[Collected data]
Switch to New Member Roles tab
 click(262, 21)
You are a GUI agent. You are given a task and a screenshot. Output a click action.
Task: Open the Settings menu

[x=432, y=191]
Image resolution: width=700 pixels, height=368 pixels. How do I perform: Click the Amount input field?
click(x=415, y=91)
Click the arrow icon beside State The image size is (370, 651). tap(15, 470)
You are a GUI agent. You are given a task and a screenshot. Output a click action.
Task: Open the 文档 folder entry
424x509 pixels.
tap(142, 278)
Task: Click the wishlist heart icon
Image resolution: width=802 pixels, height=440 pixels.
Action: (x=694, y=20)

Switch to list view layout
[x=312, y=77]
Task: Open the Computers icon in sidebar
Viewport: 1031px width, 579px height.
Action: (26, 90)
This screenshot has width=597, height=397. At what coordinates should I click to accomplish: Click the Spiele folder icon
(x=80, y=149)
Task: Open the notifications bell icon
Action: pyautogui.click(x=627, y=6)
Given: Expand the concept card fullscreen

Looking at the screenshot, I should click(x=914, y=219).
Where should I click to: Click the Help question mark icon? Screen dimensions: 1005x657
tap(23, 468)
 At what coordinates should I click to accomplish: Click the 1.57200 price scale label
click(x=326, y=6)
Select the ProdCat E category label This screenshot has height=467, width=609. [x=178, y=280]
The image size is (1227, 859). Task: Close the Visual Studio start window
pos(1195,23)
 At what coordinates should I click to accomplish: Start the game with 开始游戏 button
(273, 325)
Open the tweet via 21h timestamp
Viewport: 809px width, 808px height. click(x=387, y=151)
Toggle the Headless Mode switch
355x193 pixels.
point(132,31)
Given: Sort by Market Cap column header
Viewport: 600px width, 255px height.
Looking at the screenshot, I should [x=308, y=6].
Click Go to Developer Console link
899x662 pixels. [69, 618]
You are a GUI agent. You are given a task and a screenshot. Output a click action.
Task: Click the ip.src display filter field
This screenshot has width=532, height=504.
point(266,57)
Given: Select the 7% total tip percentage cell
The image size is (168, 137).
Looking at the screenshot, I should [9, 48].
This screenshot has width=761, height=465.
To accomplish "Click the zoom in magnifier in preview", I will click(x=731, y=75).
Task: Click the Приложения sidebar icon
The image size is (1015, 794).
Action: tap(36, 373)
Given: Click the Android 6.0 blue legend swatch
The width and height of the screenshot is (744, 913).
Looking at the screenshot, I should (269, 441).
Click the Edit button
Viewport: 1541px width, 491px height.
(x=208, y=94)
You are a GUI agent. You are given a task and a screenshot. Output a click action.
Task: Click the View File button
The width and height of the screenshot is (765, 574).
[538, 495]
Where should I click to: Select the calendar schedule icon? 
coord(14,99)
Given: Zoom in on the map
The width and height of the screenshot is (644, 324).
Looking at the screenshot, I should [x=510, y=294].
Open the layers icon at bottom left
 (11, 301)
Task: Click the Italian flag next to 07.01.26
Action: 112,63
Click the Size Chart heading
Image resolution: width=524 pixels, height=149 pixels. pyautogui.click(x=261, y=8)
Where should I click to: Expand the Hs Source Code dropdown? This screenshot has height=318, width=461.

**Your instructions:**
Return each line of the data exactly as it was given.

**Answer area:**
Switch to New Member Roles tab
 click(262, 21)
You are a GUI agent. You are given a task and a screenshot. Output a click action.
Task: Open the Settings menu

[x=432, y=191]
Image resolution: width=700 pixels, height=368 pixels. How do I perform: Click the Amount input field?
click(x=415, y=91)
Click the arrow icon beside State The image size is (370, 651). tap(15, 470)
You are a GUI agent. You are given a task and a screenshot. Output a click action.
Task: Open the 文档 folder entry
424x509 pixels.
tap(142, 278)
Task: Click the wishlist heart icon
Image resolution: width=802 pixels, height=440 pixels.
Action: (x=694, y=20)

Switch to list view layout
[x=312, y=77]
Task: Open the Computers icon in sidebar
Viewport: 1031px width, 579px height.
Action: (26, 90)
This screenshot has width=597, height=397. At what coordinates should I click to accomplish: Click the Spiele folder icon
(x=80, y=149)
Task: Open the notifications bell icon
Action: pyautogui.click(x=627, y=6)
Given: Expand the concept card fullscreen

Looking at the screenshot, I should click(x=914, y=219).
Where should I click to: Click the Help question mark icon? Screen dimensions: 1005x657
tap(23, 468)
 At what coordinates should I click to accomplish: Click the 1.57200 price scale label
click(x=326, y=6)
Select the ProdCat E category label This screenshot has height=467, width=609. [x=178, y=280]
The image size is (1227, 859). Task: Close the Visual Studio start window
pos(1195,23)
 At what coordinates should I click to accomplish: Start the game with 开始游戏 button
(273, 325)
Open the tweet via 21h timestamp
Viewport: 809px width, 808px height. click(x=387, y=151)
Toggle the Headless Mode switch
355x193 pixels.
point(132,31)
Given: Sort by Market Cap column header
Viewport: 600px width, 255px height.
Looking at the screenshot, I should [x=308, y=6].
Click Go to Developer Console link
899x662 pixels. [69, 618]
You are a GUI agent. You are given a task and a screenshot. Output a click action.
Task: Click the ip.src display filter field
This screenshot has width=532, height=504.
point(266,57)
Given: Select the 7% total tip percentage cell
The image size is (168, 137).
Looking at the screenshot, I should [9, 48].
This screenshot has width=761, height=465.
To accomplish "Click the zoom in magnifier in preview", I will click(x=731, y=75).
Task: Click the Приложения sidebar icon
The image size is (1015, 794).
Action: tap(36, 373)
Given: Click the Android 6.0 blue legend swatch
The width and height of the screenshot is (744, 913).
Looking at the screenshot, I should (269, 441).
Click the Edit button
Viewport: 1541px width, 491px height.
(x=208, y=94)
You are a GUI agent. You are given a task and a screenshot. Output a click action.
Task: Click the View File button
The width and height of the screenshot is (765, 574).
[538, 495]
Where should I click to: Select the calendar schedule icon? 
coord(14,99)
Given: Zoom in on the map
The width and height of the screenshot is (644, 324).
Looking at the screenshot, I should [x=510, y=294].
Open the layers icon at bottom left
 (11, 301)
Task: Click the Italian flag next to 07.01.26
Action: 112,63
Click the Size Chart heading
Image resolution: width=524 pixels, height=149 pixels. pyautogui.click(x=261, y=8)
Where should I click to: Expand the Hs Source Code dropdown? This screenshot has height=318, width=461.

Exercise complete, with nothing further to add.